Dimanche, sur la terre rouge, les deux Chevaliers repartiront à la quête de la Coupe céleste…

Stupéfiant Djokovic

On pensait ne jamais voir ça comme on pensait à l’éternelle pérennité du mur de Berlin. Enfin, on croyait, au pire, qu’un Rafaël Nadal en bonne santé ne céderait sur terre battue qu’un beau jour de sa retraite pour un tournoi des légendes, une fois son cinquantième anniversaire passé…

Mais l’événement est survenu plus vite que prévu. Plus vite, façon de parler bien sûr. Rafaël Nadal n’avait pas mangé une feuille de match sur un court en terre rouge depuis… sept ans. Nadal était bien l’ogre de l’ocre. Plus vorace encore que Borg, l’extraterrestre des années 70, ou Bruguera son compatriote, ou Muster l’Autrichien.

Il y avait bien eu quelques tentatives de putsch dans ce monde plutôt policé de la balle ronde pour arracher le sceptre au Majorquin. Mais les pauvres rebelles s’étaient cassé les boyaux les uns après les autres. Même sa majesté Roger Federer, qui était allé jusqu’à une certaine humiliation en voulant répondre coup pour coup au Titan à Roland-Garros, en avait pleuré de rage. Quant aux autres, ils y étaient parvenus une ou deux fois, mais Nadal était entré sur le court à chaque fois pratiquement sur une chaise roulante !

Ce coup-ci, ce dimanche à Madrid, chez lui en Espagne dans une arène de Madrid tout à sa cause, en forme olympique, Nadal a trouvé son maître. Pas vraiment celui qu’on aurait attendu il y a deux ou trois ans, où les grands visionnaires du tennis osaient sur un coup de folie parier à l’époque sur Nalbandian, Davydenko, voire Tsonga ou Monfils pour les plus mentalement atteints !

La métamorphose du fou Djokovic !

Le pourfendeur du mythe s’appelle Novak Djokovic, 23 ans et nouveau roi de la terre.
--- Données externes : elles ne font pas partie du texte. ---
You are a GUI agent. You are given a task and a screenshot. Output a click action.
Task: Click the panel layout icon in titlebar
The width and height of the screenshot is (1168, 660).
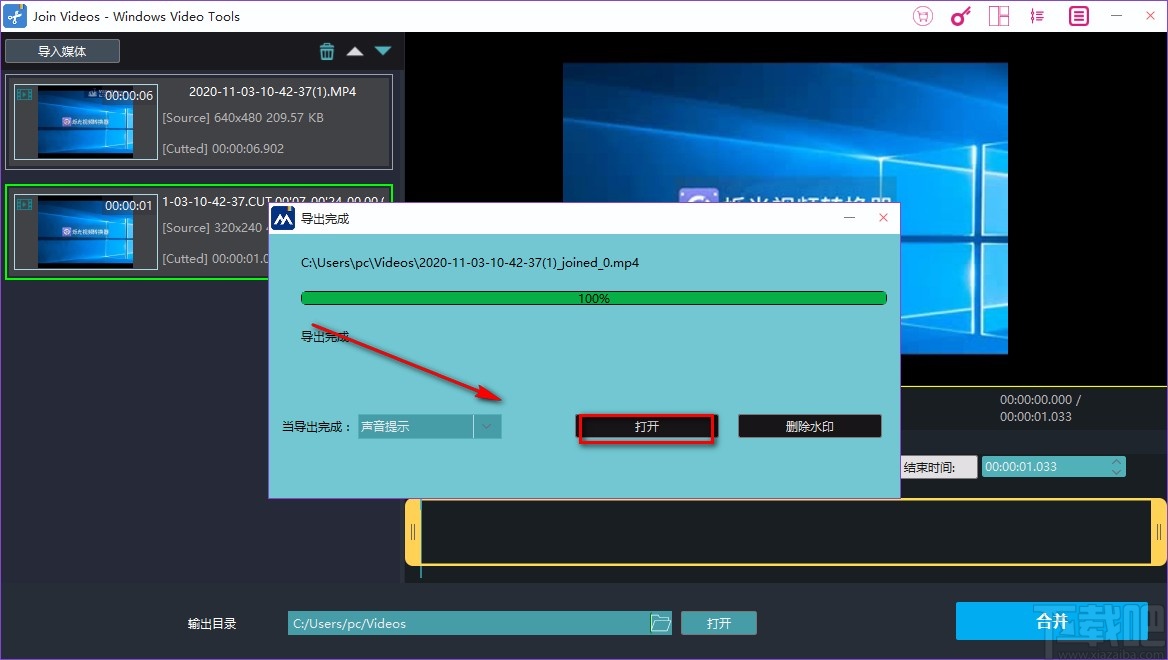tap(998, 16)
Un Serbe un peu dingue, souvent horripilant,  mais qui a tout doucement, au fil des années, apprivoisé l’oiseau noir qui se baladait dans son cerveau. La bestiole ne vient plus trop le taquiner. Plus de raquettes détruites, d’abandons sans raison apparente, de blessures inexplicables. Bref, le garçon, dans sa vie, dans sa caboche, a chassé ses démons.Comment, on ne sait pas trop pourquoi. « Djoko » fait toujours du cinéma sur un court, grimace, se flagelle les membres avec son engin de travail ou geint, mais on ne le voit plus se noyer dans l’auto-destruction. Et son corps obéit sans plainte à la tête. Son service ne joue plus les sales traîtres, son revers est devenu un deuxième coup droit qui martyrise les plus résistants à la souffrance.

S’est-il persuadé que Nadal ou Federer les deux légendes vivantes, qu’il bat désormais plus souvent qu’à leur tour, n’ont que deux bras et deux jambes ? S’est-il inspiré des exploits au Moyen-Age du grand et fort prince Stefan de Serbie ou s’est-il abreuvé des ancestrales potions magiques des Haidouks, ces hordes de résistants à l’Empire Turc ?

La réponse est en lui. Djokovic n’est en tout cas plus le même. D’ailleurs, il n’imite plus ses collègues sur le court. C’est maintenant lui qu’on va devoir imiter.